WHAT YOU ARE ASKED TO DO:
Reproduce the data exactly.

[Saved data entries]
========================================================================

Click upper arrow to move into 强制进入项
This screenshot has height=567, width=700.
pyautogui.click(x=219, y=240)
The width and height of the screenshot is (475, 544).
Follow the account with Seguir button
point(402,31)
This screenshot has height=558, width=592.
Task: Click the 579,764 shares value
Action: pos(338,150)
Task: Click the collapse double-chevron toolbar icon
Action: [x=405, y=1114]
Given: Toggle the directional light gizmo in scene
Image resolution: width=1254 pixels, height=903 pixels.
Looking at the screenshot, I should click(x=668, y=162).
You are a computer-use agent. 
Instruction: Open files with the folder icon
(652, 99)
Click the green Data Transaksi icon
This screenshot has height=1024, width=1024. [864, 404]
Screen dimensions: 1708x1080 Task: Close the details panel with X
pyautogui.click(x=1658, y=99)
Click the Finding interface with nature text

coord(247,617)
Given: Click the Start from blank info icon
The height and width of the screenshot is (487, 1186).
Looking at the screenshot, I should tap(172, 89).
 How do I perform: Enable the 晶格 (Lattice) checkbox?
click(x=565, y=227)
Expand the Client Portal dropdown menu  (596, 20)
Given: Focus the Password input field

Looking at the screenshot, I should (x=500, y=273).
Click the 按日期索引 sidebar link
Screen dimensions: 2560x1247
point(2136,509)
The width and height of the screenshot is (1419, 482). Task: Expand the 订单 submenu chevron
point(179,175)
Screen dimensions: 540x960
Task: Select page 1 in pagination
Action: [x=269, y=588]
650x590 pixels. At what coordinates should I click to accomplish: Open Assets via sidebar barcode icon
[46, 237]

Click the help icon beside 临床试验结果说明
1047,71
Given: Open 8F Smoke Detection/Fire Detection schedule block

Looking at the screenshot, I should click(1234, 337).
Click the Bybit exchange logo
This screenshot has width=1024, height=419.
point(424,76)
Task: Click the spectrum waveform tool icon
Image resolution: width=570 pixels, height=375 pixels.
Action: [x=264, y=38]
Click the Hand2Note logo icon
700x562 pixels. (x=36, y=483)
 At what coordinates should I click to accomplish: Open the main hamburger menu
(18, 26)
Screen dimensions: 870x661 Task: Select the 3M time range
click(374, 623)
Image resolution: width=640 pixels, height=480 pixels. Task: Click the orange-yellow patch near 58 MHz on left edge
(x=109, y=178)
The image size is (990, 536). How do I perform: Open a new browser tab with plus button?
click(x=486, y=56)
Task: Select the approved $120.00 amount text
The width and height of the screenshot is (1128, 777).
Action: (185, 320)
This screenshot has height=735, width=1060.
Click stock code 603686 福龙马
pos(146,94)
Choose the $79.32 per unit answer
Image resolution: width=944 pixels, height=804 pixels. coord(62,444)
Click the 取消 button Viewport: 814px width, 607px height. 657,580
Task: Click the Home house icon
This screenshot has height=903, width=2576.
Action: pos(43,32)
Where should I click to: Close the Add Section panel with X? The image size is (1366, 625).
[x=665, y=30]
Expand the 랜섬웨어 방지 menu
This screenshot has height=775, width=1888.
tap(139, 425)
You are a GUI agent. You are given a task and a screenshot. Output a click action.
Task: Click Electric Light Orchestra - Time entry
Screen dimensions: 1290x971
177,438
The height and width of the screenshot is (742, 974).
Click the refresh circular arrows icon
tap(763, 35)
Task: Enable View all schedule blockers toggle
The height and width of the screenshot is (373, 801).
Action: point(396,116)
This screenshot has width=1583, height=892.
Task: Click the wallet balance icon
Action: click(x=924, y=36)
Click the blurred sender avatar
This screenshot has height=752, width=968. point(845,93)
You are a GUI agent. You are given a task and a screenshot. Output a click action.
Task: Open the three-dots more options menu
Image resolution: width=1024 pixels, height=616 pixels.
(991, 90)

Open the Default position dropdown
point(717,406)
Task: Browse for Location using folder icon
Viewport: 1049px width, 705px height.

========================================================================

RESULT BELOW:
Click upper arrow to move into 强制进入项
This screenshot has height=567, width=700.
pyautogui.click(x=219, y=240)
The width and height of the screenshot is (475, 544).
Follow the account with Seguir button
point(402,31)
This screenshot has height=558, width=592.
Task: Click the 579,764 shares value
Action: pos(338,150)
Task: Click the collapse double-chevron toolbar icon
Action: [x=405, y=1114]
Given: Toggle the directional light gizmo in scene
Image resolution: width=1254 pixels, height=903 pixels.
Looking at the screenshot, I should click(x=668, y=162).
You are a computer-use agent. 
Instruction: Open files with the folder icon
(652, 99)
Click the green Data Transaksi icon
This screenshot has height=1024, width=1024. [864, 404]
Screen dimensions: 1708x1080 Task: Close the details panel with X
pyautogui.click(x=1658, y=99)
Click the Finding interface with nature text

coord(247,617)
Given: Click the Start from blank info icon
The height and width of the screenshot is (487, 1186).
Looking at the screenshot, I should tap(172, 89).
 How do I perform: Enable the 晶格 (Lattice) checkbox?
click(x=565, y=227)
Expand the Client Portal dropdown menu  (596, 20)
Given: Focus the Password input field

Looking at the screenshot, I should (x=500, y=273).
Click the 按日期索引 sidebar link
Screen dimensions: 2560x1247
point(2136,509)
The width and height of the screenshot is (1419, 482). Task: Expand the 订单 submenu chevron
point(179,175)
Screen dimensions: 540x960
Task: Select page 1 in pagination
Action: [x=269, y=588]
650x590 pixels. At what coordinates should I click to accomplish: Open Assets via sidebar barcode icon
[46, 237]

Click the help icon beside 临床试验结果说明
1047,71
Given: Open 8F Smoke Detection/Fire Detection schedule block

Looking at the screenshot, I should click(1234, 337).
Click the Bybit exchange logo
This screenshot has width=1024, height=419.
point(424,76)
Task: Click the spectrum waveform tool icon
Image resolution: width=570 pixels, height=375 pixels.
Action: [x=264, y=38]
Click the Hand2Note logo icon
700x562 pixels. (x=36, y=483)
 At what coordinates should I click to accomplish: Open the main hamburger menu
(18, 26)
Screen dimensions: 870x661 Task: Select the 3M time range
click(374, 623)
Image resolution: width=640 pixels, height=480 pixels. Task: Click the orange-yellow patch near 58 MHz on left edge
(x=109, y=178)
The image size is (990, 536). How do I perform: Open a new browser tab with plus button?
click(x=486, y=56)
Task: Select the approved $120.00 amount text
The width and height of the screenshot is (1128, 777).
Action: (185, 320)
This screenshot has height=735, width=1060.
Click stock code 603686 福龙马
pos(146,94)
Choose the $79.32 per unit answer
Image resolution: width=944 pixels, height=804 pixels. coord(62,444)
Click the 取消 button Viewport: 814px width, 607px height. 657,580
Task: Click the Home house icon
This screenshot has height=903, width=2576.
Action: pos(43,32)
Where should I click to: Close the Add Section panel with X? The image size is (1366, 625).
[x=665, y=30]
Expand the 랜섬웨어 방지 menu
This screenshot has height=775, width=1888.
tap(139, 425)
You are a GUI agent. You are given a task and a screenshot. Output a click action.
Task: Click Electric Light Orchestra - Time entry
Screen dimensions: 1290x971
177,438
The height and width of the screenshot is (742, 974).
Click the refresh circular arrows icon
tap(763, 35)
Task: Enable View all schedule blockers toggle
The height and width of the screenshot is (373, 801).
Action: point(396,116)
This screenshot has width=1583, height=892.
Task: Click the wallet balance icon
Action: click(x=924, y=36)
Click the blurred sender avatar
This screenshot has height=752, width=968. point(845,93)
You are a GUI agent. You are given a task and a screenshot. Output a click action.
Task: Open the three-dots more options menu
Image resolution: width=1024 pixels, height=616 pixels.
(991, 90)

Open the Default position dropdown
point(717,406)
Task: Browse for Location using folder icon
Viewport: 1049px width, 705px height.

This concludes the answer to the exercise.